Electrode Potentials

Electrode potentials define the voltage or electromotive force (emf) developed by a cell. They depict the cell's ability to drive the flow of electric current through an external circuit. When we consider a voltaic cell, there are two electrodes involved: the cathode and the anode, each with differing potentials. The cathode has a higher electrode potential, meaning it attracts electrons. As we've seen in this particular scenario, the silver electrode serves as the cathode due to its higher standard reduction potential when compared to iodine.
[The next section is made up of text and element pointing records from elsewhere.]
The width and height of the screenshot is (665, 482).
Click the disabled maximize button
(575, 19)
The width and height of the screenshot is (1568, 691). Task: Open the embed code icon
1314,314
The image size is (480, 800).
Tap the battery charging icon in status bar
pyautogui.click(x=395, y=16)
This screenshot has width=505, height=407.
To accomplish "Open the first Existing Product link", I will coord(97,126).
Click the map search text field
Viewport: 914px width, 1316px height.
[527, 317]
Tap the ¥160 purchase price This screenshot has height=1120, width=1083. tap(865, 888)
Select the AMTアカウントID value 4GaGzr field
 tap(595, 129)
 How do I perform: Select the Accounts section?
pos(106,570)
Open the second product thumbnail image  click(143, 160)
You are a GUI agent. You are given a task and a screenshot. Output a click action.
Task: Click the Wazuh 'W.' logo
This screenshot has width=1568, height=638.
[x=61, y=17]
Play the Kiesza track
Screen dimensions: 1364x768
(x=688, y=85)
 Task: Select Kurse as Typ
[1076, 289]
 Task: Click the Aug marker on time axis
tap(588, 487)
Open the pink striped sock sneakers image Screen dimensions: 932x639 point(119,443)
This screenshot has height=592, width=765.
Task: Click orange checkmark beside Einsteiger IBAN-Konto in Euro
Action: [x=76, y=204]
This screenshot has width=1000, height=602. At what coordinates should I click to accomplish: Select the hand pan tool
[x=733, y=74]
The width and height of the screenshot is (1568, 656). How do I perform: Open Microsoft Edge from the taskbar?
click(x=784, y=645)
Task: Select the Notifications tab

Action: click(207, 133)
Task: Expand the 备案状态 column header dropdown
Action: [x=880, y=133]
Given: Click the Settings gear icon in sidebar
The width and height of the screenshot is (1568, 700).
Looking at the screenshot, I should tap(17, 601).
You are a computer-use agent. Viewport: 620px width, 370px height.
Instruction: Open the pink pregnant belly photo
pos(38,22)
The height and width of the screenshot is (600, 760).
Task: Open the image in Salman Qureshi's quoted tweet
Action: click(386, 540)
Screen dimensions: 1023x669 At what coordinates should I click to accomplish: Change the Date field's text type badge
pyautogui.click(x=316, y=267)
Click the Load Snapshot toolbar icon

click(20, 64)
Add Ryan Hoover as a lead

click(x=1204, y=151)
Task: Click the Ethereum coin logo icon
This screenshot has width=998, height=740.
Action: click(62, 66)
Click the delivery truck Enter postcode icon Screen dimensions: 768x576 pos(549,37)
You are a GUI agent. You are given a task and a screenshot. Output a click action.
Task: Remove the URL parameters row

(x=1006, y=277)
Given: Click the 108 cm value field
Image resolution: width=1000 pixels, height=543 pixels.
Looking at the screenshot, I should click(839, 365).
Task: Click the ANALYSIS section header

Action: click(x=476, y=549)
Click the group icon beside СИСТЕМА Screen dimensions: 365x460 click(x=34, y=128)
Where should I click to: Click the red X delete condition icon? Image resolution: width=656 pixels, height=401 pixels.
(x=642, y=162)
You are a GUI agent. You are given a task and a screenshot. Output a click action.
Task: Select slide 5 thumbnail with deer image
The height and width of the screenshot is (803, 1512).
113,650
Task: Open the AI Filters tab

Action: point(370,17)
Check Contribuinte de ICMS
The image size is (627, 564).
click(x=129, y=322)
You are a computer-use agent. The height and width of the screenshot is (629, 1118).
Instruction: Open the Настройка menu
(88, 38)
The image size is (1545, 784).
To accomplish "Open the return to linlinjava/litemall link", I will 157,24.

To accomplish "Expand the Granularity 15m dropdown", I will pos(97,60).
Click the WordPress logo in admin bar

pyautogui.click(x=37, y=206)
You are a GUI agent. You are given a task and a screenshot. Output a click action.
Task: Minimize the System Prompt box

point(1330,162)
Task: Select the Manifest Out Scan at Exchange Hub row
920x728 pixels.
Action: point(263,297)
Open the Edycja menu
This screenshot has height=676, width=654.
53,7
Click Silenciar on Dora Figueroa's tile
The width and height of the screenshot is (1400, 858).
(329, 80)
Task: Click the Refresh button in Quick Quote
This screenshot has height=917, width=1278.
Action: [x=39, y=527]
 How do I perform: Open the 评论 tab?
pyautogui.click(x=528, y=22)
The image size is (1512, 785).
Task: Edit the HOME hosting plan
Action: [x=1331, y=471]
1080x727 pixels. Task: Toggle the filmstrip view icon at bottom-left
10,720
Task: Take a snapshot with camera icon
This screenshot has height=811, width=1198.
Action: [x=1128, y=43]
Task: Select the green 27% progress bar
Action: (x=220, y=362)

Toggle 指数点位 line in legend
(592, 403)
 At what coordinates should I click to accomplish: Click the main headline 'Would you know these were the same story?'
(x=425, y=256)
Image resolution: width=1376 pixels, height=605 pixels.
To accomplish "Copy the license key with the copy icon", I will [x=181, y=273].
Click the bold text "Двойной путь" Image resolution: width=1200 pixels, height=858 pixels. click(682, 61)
On the other hand, the anode hosts oxidation, where electrons are released. In our case, the iodine electrode plays this role. Electrode potential essentially describes these tendencies and the ensuing electron journey between these terminals. Using these basic principles, we can understand why the cell operates the way it does. The potential difference between the cathode and anode is what makes the flow of electrons possible, and hence, the cell's ability to do work. Understanding electrode potentials helps in predicting the direction of electron flow, assessing the feasibility of reactions, and in practical applications like designing batteries and electroplating processes. Together, they form the backbone of various electrochemical technologies.